The Nancy Grace Roman Space Telescope, NASA's next flagship observatory, is on track to discover roughly 100,000 exoplanets — a haul that would surpass the total from every planet-hunting mission to date. Now complete, the observatory will travel by barge from Goddard Space Flight Center in Maryland to Kennedy Space Center in Florida for launch preparations.

Roman will peer into uncharted regions of the Milky Way, scanning dense galactic environments that older telescopes have largely ignored. Its wide-field instrument is designed to spot Earth-sized worlds, study exotic atmospheres, and help astronomers compare planetary systems across vastly different stellar neighborhoods.

The telescope will ship aboard NASA’s Pegasus barge, with media accreditation open for its arrival at Kennedy in the coming weeks. Construction, assembly, and testing wrapped at Goddard, where teams spent years integrating the observatory's advanced instruments.
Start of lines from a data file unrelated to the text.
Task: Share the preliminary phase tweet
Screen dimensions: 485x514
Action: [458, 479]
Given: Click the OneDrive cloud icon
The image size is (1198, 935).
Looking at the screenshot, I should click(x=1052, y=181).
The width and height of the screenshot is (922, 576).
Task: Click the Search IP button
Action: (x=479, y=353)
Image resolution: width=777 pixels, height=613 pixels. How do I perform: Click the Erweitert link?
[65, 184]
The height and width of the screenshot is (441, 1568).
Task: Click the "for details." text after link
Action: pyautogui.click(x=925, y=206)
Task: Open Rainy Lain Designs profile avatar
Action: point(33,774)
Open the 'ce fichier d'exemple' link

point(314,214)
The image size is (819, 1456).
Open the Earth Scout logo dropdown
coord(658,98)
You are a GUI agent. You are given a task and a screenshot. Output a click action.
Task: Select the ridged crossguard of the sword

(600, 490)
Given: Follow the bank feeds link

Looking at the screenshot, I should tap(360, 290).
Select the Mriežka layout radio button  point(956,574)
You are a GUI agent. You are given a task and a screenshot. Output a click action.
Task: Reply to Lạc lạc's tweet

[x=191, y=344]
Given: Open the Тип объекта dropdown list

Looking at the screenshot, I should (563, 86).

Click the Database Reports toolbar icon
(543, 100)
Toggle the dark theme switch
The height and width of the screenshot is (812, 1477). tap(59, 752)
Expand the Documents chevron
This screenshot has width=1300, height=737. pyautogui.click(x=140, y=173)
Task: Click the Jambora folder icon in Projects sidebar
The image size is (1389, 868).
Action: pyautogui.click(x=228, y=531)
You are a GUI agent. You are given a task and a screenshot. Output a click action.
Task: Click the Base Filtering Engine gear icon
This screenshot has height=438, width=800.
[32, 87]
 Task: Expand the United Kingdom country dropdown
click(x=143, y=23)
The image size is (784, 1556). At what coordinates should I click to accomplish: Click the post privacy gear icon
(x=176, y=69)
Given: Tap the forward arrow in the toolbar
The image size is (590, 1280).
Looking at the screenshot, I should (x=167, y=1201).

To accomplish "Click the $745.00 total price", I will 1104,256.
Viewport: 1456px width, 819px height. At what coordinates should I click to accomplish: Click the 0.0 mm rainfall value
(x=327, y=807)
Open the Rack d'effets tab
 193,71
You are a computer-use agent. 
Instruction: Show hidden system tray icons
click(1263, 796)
The mission promises a leap in exoplanet science, filling gaps left by Kepler and TESS. Roman's data could reshape models of planetary formation by showing how environments like the galactic bulge or spiral arms influence the population of worlds.

No cost update or launch date was provided in the sources. Roman is seen as a bridge between current surveys and future direct-imaging missions, though its vast data output will require significant processing effort from the scientific community.